O processo teve origem em uma denúncia apresentada pelo atual prefeito de Gado Bravo, Paulo Alves Monteiro, que apontou irregularidades nos gastos com combustíveis. Após análise técnica, o TCE-PB concluiu que os valores ultrapassaram os limites considerados razoáveis, configurando dano ao erário. A determinação de devolução inclui correção monetária e juros legais.
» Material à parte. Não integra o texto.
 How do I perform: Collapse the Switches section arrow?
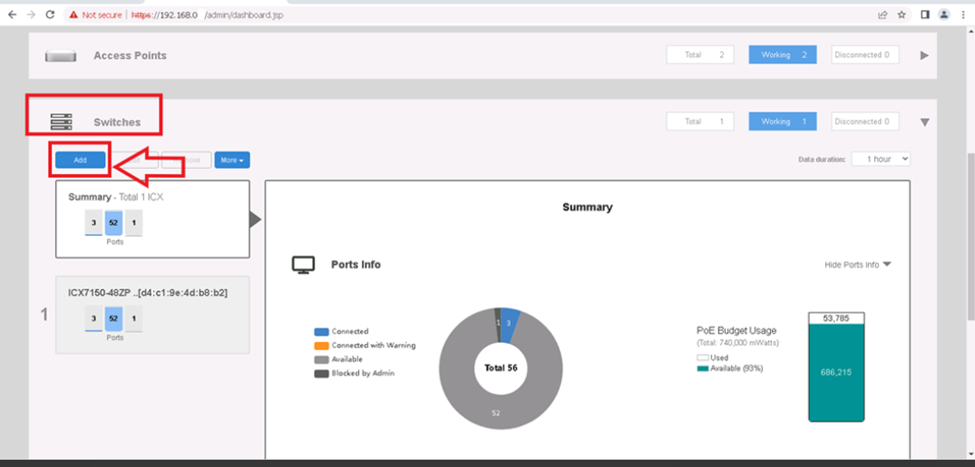924,122
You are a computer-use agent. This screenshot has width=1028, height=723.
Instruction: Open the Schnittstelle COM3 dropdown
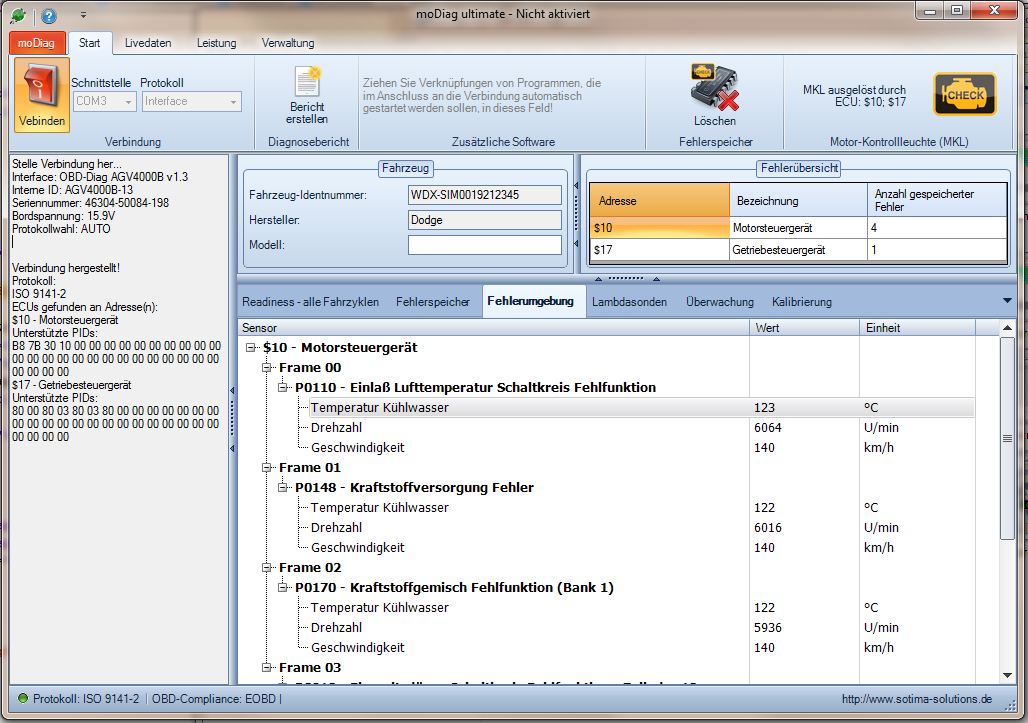(104, 101)
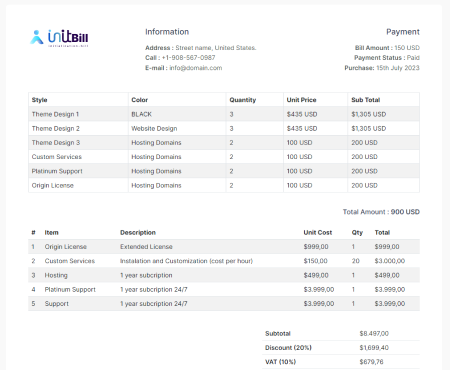Click the Discount (20%) summary line
This screenshot has width=450, height=370.
click(x=341, y=348)
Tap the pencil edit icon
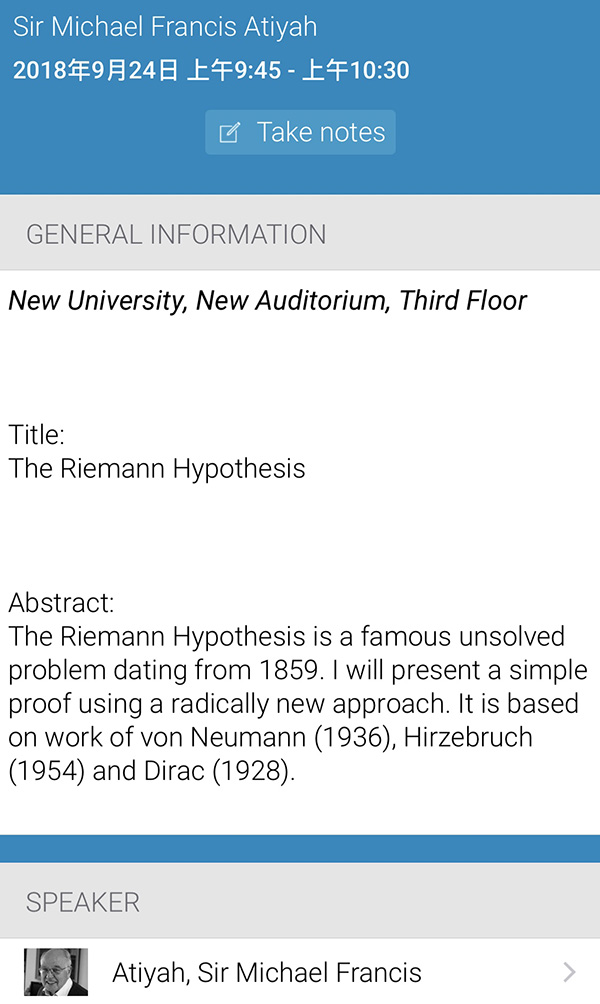600x1004 pixels. coord(229,133)
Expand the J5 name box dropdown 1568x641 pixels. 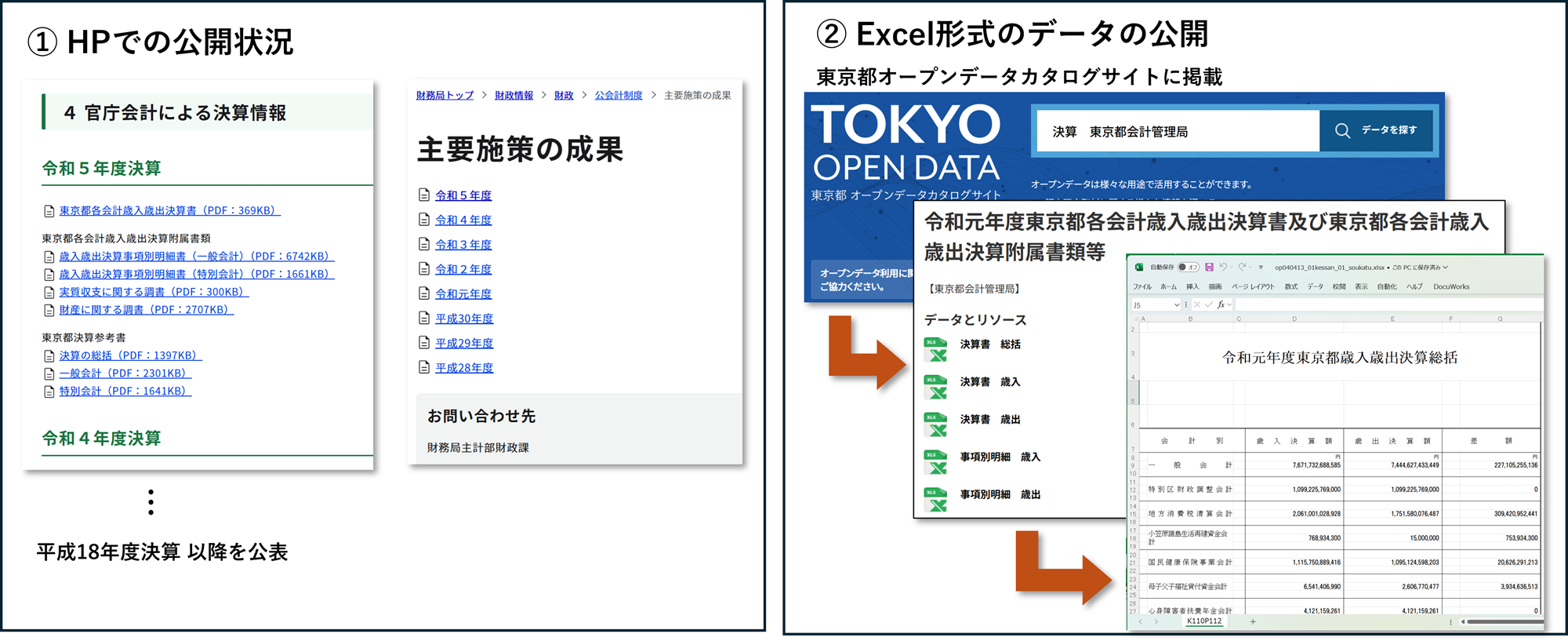[x=1176, y=305]
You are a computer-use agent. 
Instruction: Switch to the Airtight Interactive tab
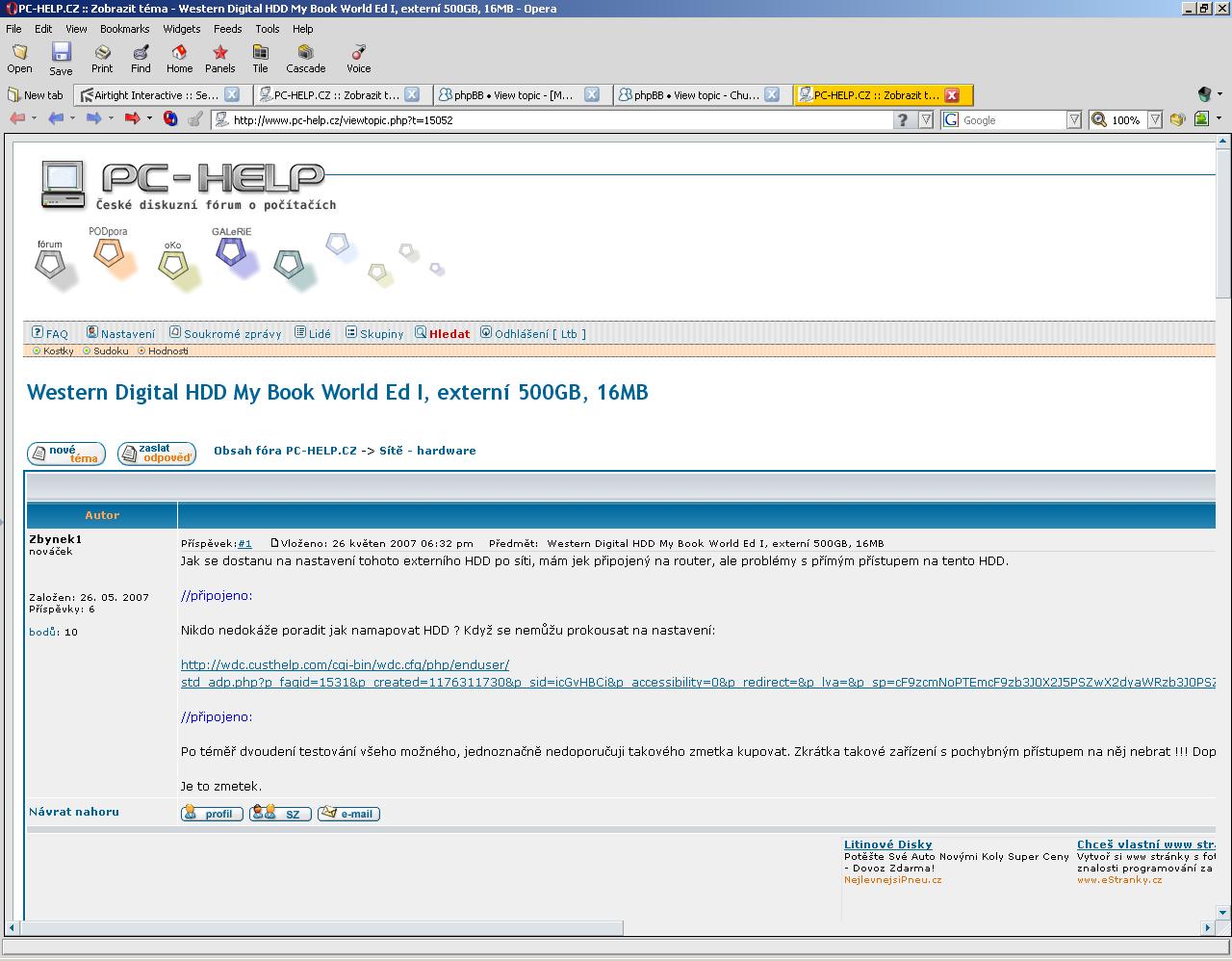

Conforme a decisão, o ex-prefeito terá prazo de 60 dias para devolver os valores apontados pelo Tribunal. Caso não cumpra a obrigação voluntariamente, o débito será cobrado judicialmente, com acréscimos legais. O TCE-PB informou ainda que Austerliano Evaldo Araújo poderá apresentar documentação complementar para comprovar as despesas durante a fase de recurso do processo, que ainda pode ser contestada.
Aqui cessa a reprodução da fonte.